I repeat: in North America, we had communities living and thriving for tens of thousands of years and did nothing to harm the environment like "civilization" has in just a few hundred.

This is in sharp contrast with post-agriculture, when the implications of land ownership for sustenance changed forever relations between sexes, beginning that wedge between men's wealth [land] and women, who either became subjects of men or turned to abject prostitution, which are the same things.

Class war was born between those who controlled the land and those who came to work the land.
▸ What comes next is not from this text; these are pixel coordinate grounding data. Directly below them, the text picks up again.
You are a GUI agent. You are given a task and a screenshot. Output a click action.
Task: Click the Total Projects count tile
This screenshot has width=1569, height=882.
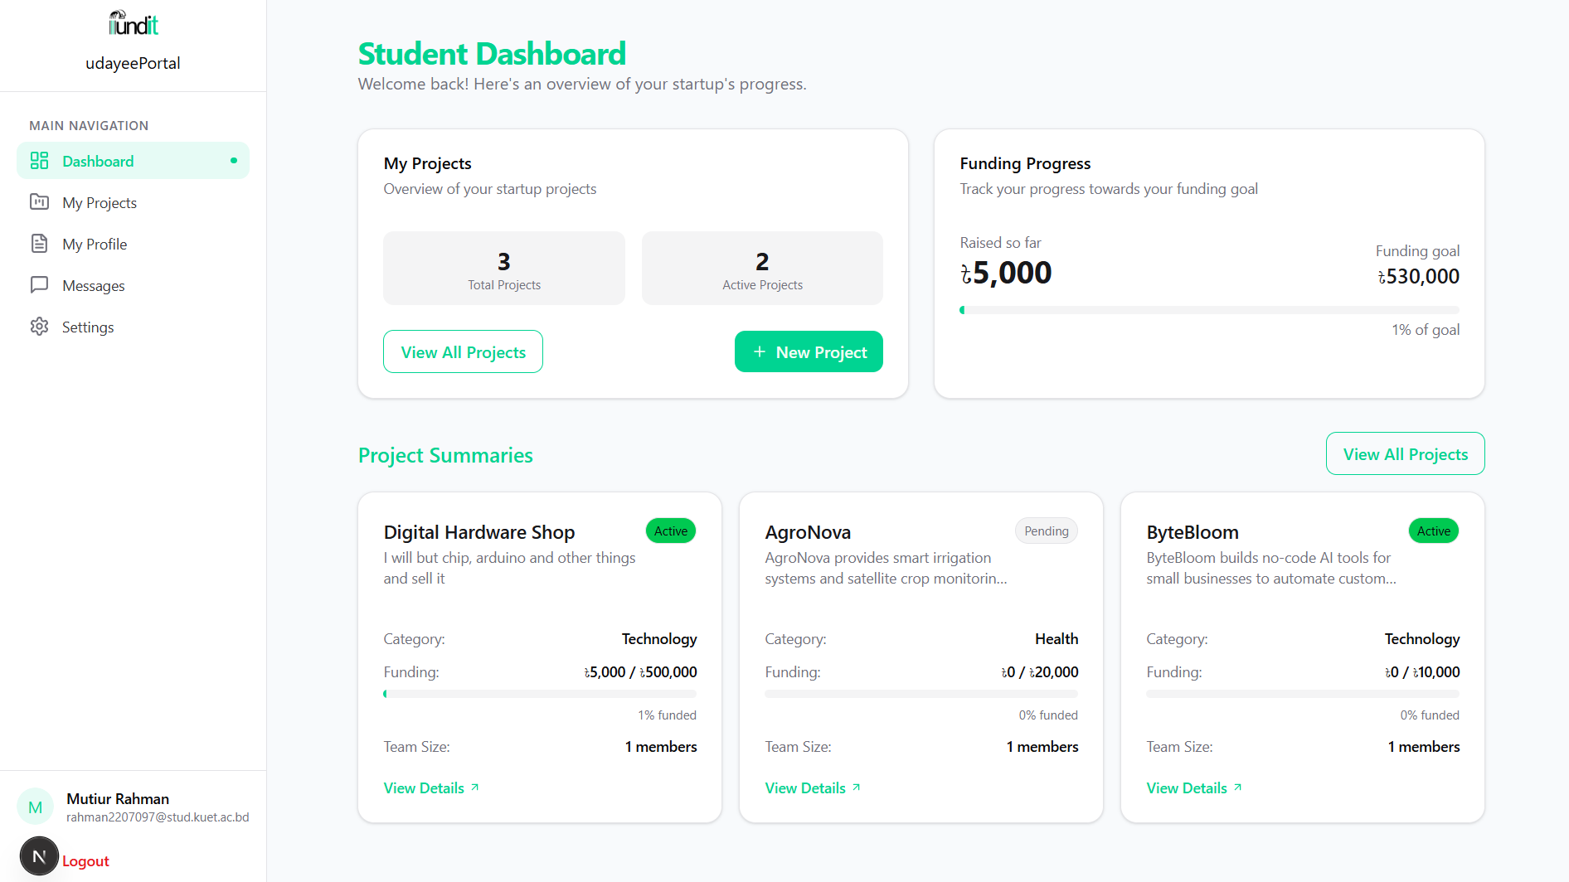[x=504, y=269]
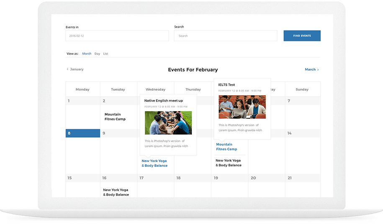The width and height of the screenshot is (383, 224).
Task: Switch to Day view
Action: click(x=97, y=54)
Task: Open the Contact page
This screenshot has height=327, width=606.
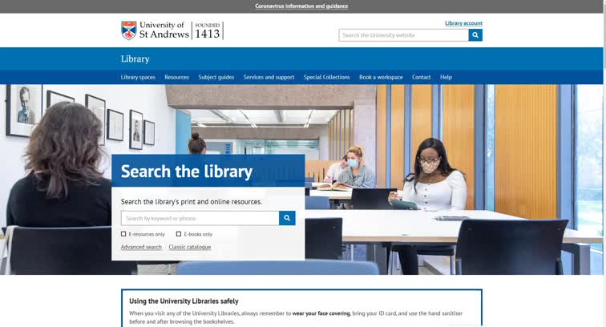Action: [422, 77]
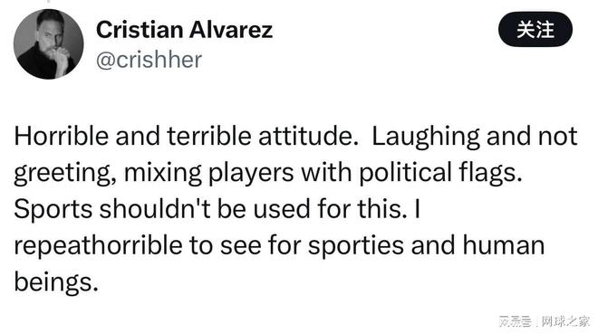The height and width of the screenshot is (334, 598).
Task: Click the phrase 'terrible attitude.'
Action: tap(263, 136)
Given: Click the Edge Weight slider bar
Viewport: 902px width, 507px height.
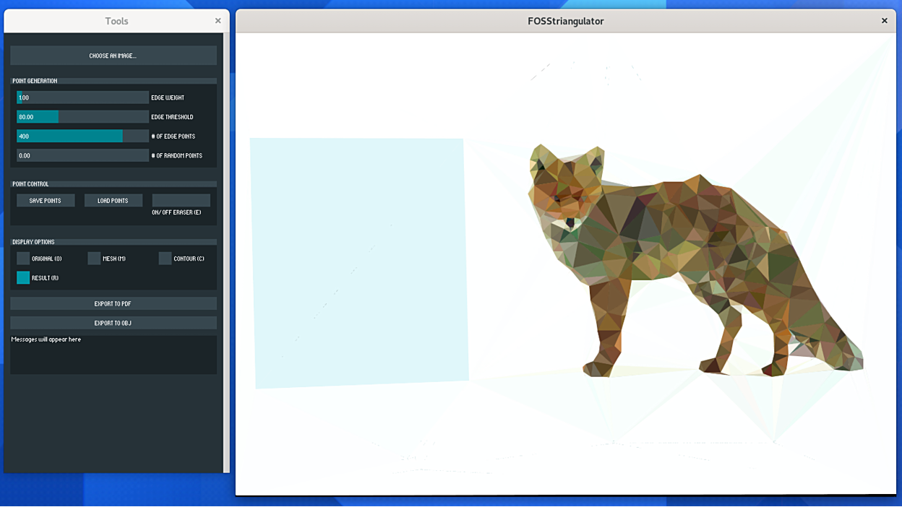Looking at the screenshot, I should point(82,98).
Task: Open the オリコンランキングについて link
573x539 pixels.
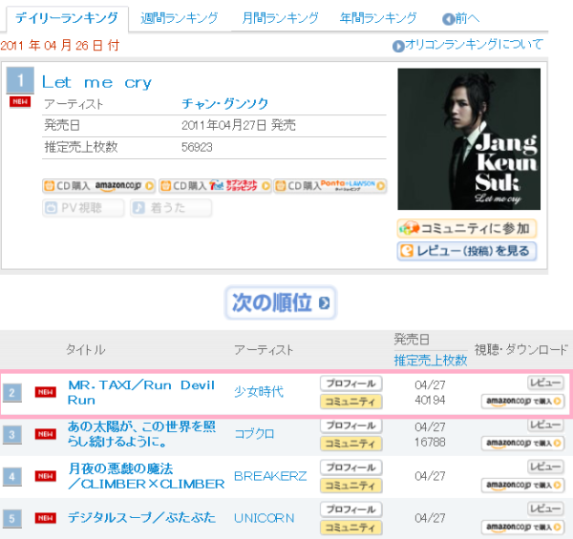Action: click(468, 45)
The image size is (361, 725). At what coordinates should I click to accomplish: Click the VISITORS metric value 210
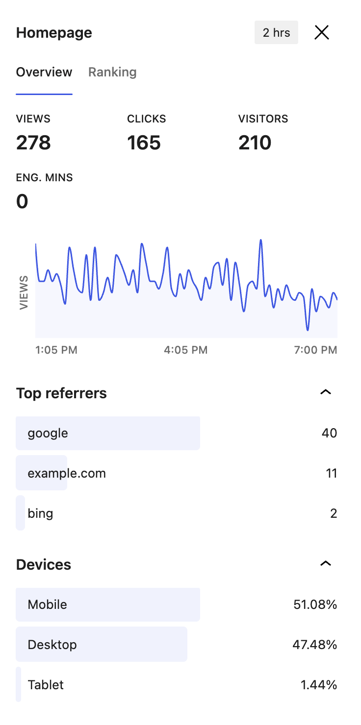coord(255,143)
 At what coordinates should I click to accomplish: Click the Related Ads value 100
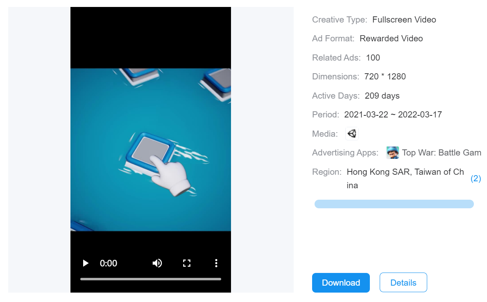(373, 58)
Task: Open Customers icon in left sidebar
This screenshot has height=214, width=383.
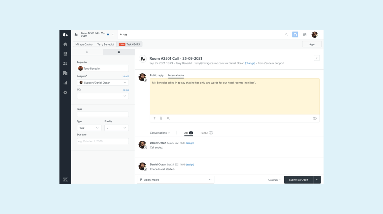Action: [x=65, y=63]
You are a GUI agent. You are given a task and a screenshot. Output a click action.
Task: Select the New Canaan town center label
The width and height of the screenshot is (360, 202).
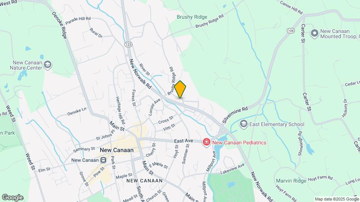click(117, 150)
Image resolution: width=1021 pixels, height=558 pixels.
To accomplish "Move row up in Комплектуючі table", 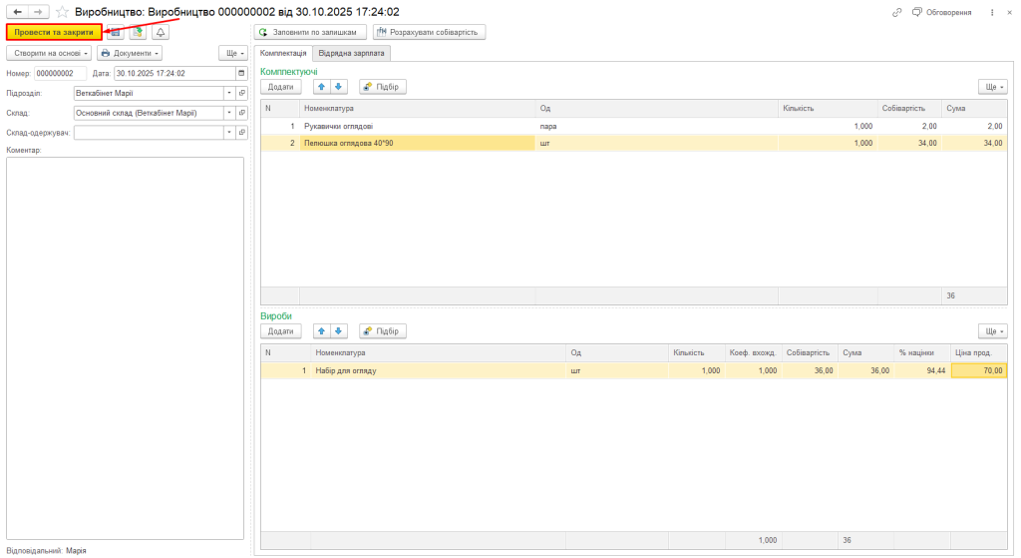I will pos(321,87).
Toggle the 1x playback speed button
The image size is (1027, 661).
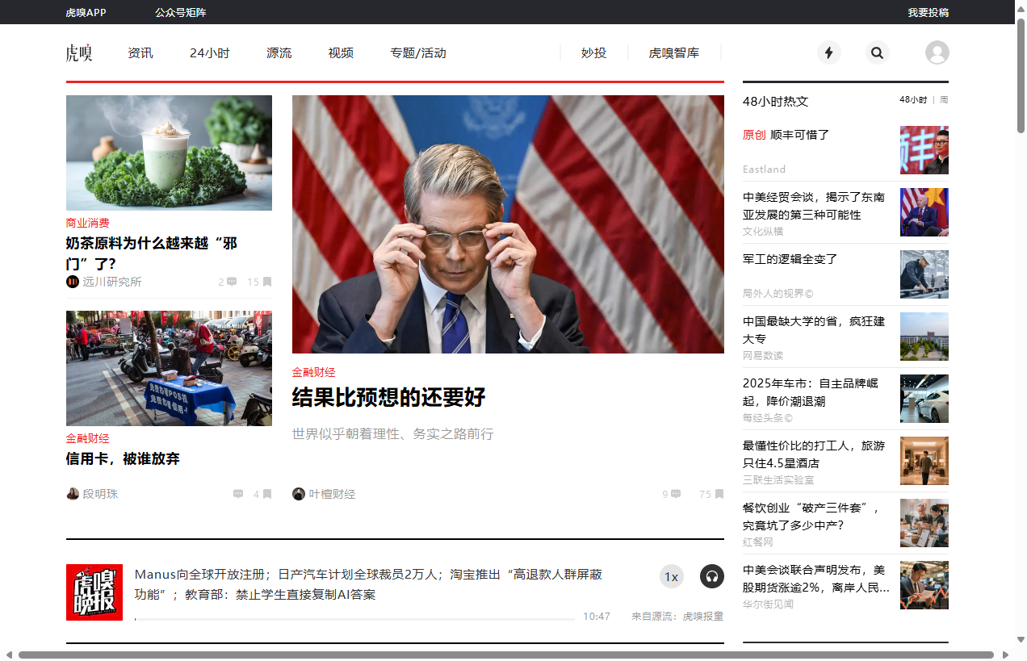pos(671,576)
Activists have seemed to cede the argument by demanding those who own be taxed more rather than that they should own nothing.

Slave religions were born, to justify the lot of the poor - slaves will always be with us! - the pirating of the rich, and our obedience to hierarchies.

These slave religions obviously metamorphasized into top-down power structures, like mega-Churches, like the Roman Catholics, divine-rights of kings, and the cultural celebration of the titans of industry - the billionaires.

These atrocities have become fixtures on the cultural landscape as accepted as the old redwoods used to be, with some resistance to reform them, make them less pungent to the smell.

So there you have it, a sea of complacency from beginning to end.

If the current US war is no longer talked about but an elephant in the room, our wars on workers, resource-rich regions in the global South, and on Nature has become as much a fixture as wallpaper and not even discussed.

How different are those who are silent different than the Germans during the blight of Naziism? Those Germans followed orders or claimed not to know about the heinous crimes against humanity being committed. How many times have my sheepish coworkers shrugged their shoulders and said, "that's the way it is"?

We have lived so long away from the land, in our urban work prisons, within an artificially designed system that benefits only the Master, that we have mistaken this urban wage-slavery for Nature itself, and - dangerously - our local markets as the source of our food.


Our lifestyles, particularly the last hundred years and less, have been dominated by an increasing power of the state for the obvious purpose to defend the power base. That power base could be the king, a nobility, and old order, the corporation/multinational. But this power base must be protected from us, which is why it is critical that not only we impose failed states on the conquered but endure them our own selves.

Name one democratic institution in the United States of America. I dare you.

If that is not history in a nutshell, I do not know what is. Because, both the corporation and its evil offspring, civilization, have been a menace to society and would not thrive without armies and navies and secret police and court systems to ensure we do not get out of line.